Bispos convocam jejum contra repressão na Nicarágua
Paramilitares disparam contra carro de religioso, que escapa ileso; ofensiva mata 10
A Conferência Episcopal da Nicarágua divulgou neste sábado (14) uma nota com duras críticas ao governo e na qual anuncia a convocação de um jejum para sexta-feira (20) de explícito conteúdo político.
Será, dizem os bispos, “um ato de desagravo pelas profanações realizadas nestes últimos meses contra Deus” (alusão óbvia à violência que o governo vem empregando contra manifestações em geral pacíficas).
Um dia depois da nota, houve mais um agravo a um dignitário eclesiástico, conforme informa a agência AFP: o carro que levava o bispo Abelardo Mata para a cidade de Masaya foi atacado a tiros por para- militares ligados ao governo.
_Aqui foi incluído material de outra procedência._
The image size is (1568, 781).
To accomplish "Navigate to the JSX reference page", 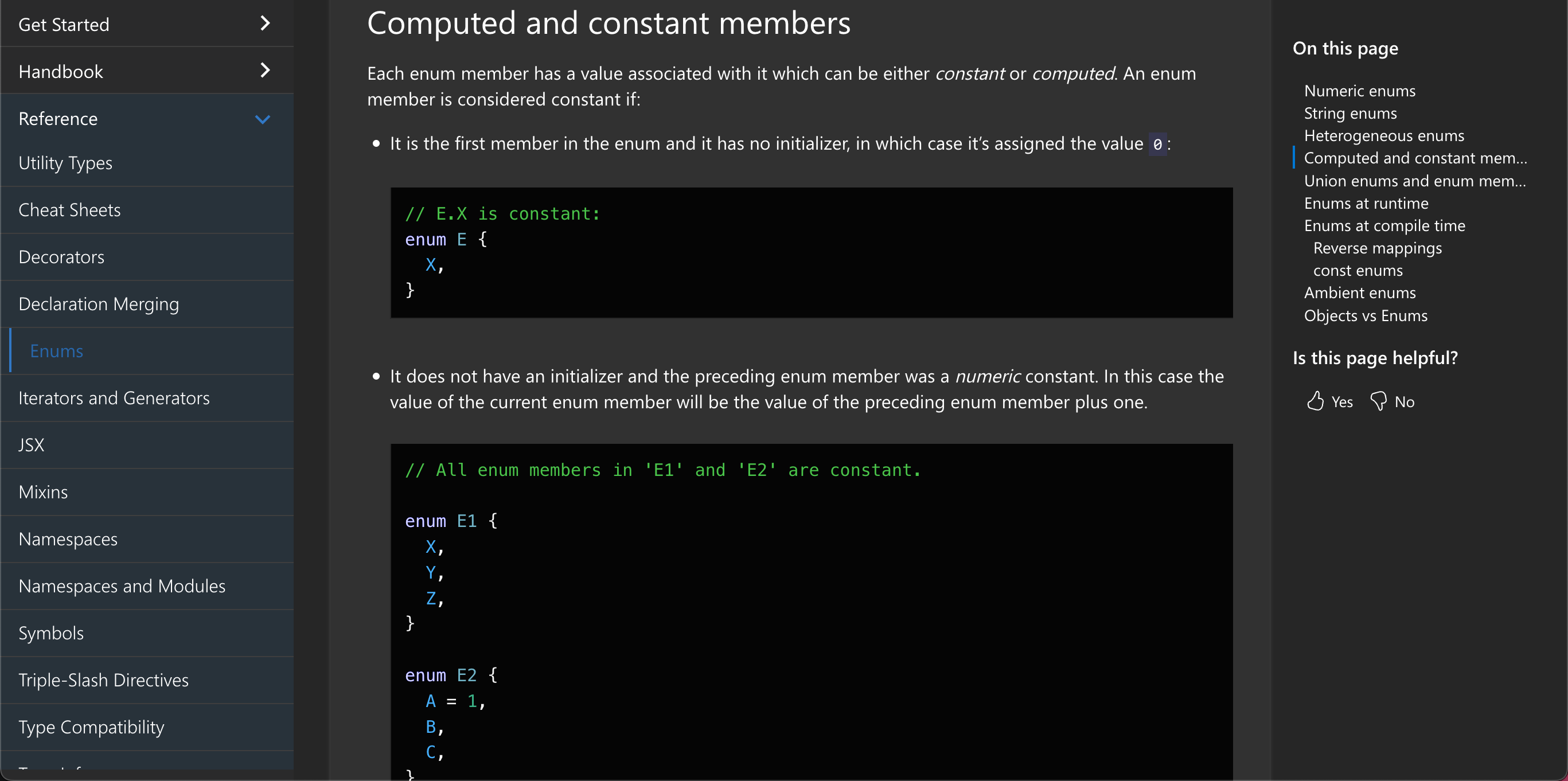I will [x=32, y=445].
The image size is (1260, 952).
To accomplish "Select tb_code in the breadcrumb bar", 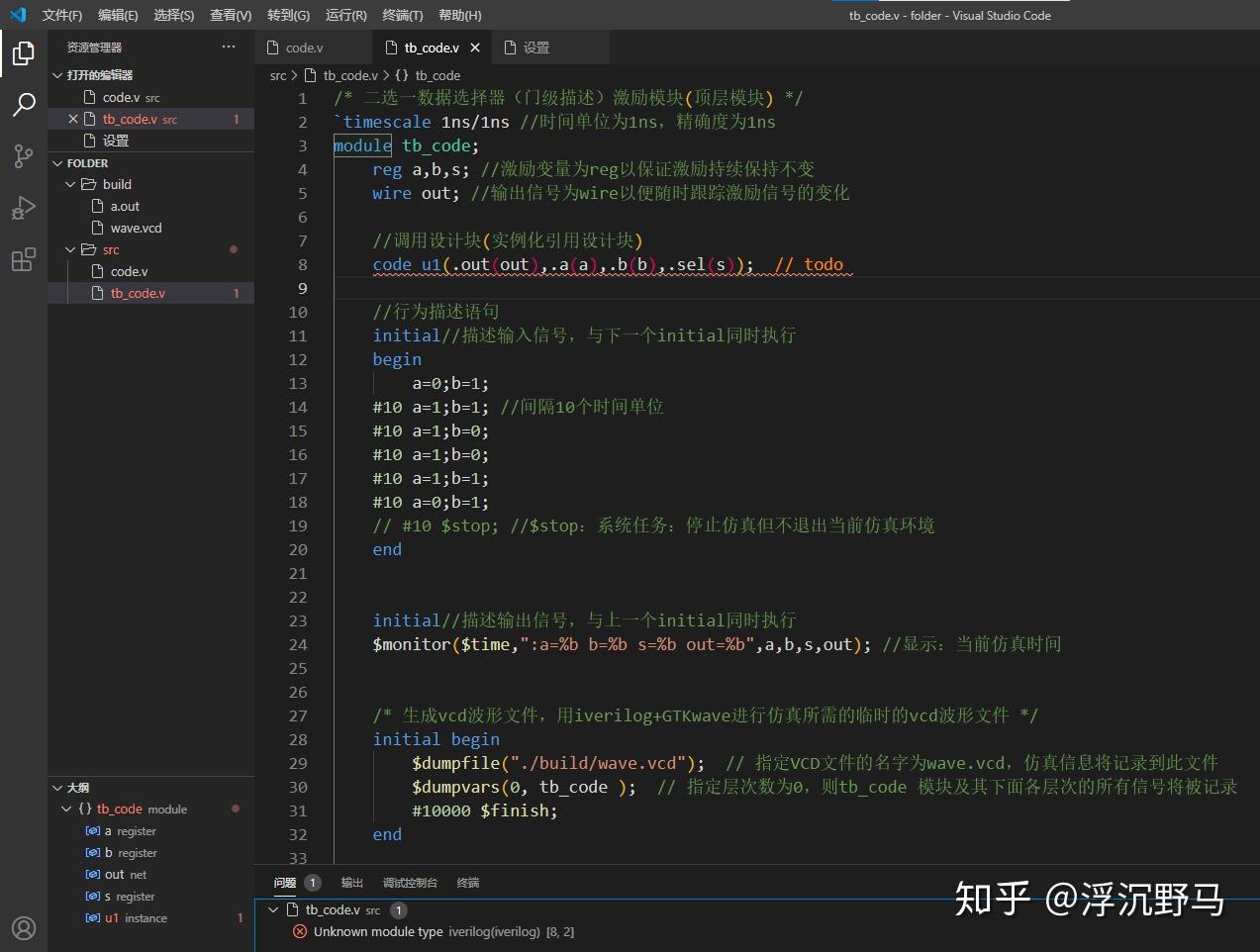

O assistente do bispo, Roberto Petray, contou que o veículo “foi interceptado por paramilitares, que atiraram em seu carro, quebraram os vidros e tentaram queimá-lo”.
O bispo auxiliar de Manágua, Silvio Báez, disse que Mata “está bem e fora de perigo”.
O bispo não foi o único atacado em Masaya neste domingo (15): uma violenta incursão de forças policiais e paramilitares deixou ao menos dez mortos e 20 feridos, segundo balanço, ainda preliminar, daAssociação Nicaraguense PróDireitos Humanos. Seis mortos são civis, entre eles dois menores, e quatro, policiais do batalhão de choque.
Nesse ambiente de extrema violência contra a população, o jejum programado pela igreja tem todos os elementos para se transformar em uma plataforma para a escalada dos protestos e da repressão a eles.
A Aliança Cívica pela Justiça e a Democracia afirmou que os protestos de rua continuarão até que o presidente Daniel Ortega aceite antecipar as eleições, previstas para 2021.
A nota do episcopado não economiza em palavras duras sobre a repressão desatada pelo governo, desde o início dos protestos, em 19 de abril.
Diz: “Nos últimos dias, recrudesceu a repressão e a violência por parte dos paramilitares pró-governo contra as pessoas que protestam civicamente. Lamentamos profundamente tanta morte, dor e sofrimento de nosso povo. Feridos, julgados injustamente, ameaçados, intimidados e sofrendo ultrajes os que permaneceram nos locais de protestos pacíficos”.
Os bispos denunciam ainda “os sequestros e as detenções arbitrárias de que está sendo objeto a população civil”.
A nota acrescenta que “hoje, como nunca, os direitos humanos estão sendo violentados na Nicarágua”.
Em um país que sofreu a violência da ditadura do clã Somoza, dizer que nunca houve tanta violação aos direitos humanos acaba sendo uma condenação definitiva ao regime do partido (a Frente Sandinista de Libertação Nacional), justamente o que depôs Somoza, em 1979.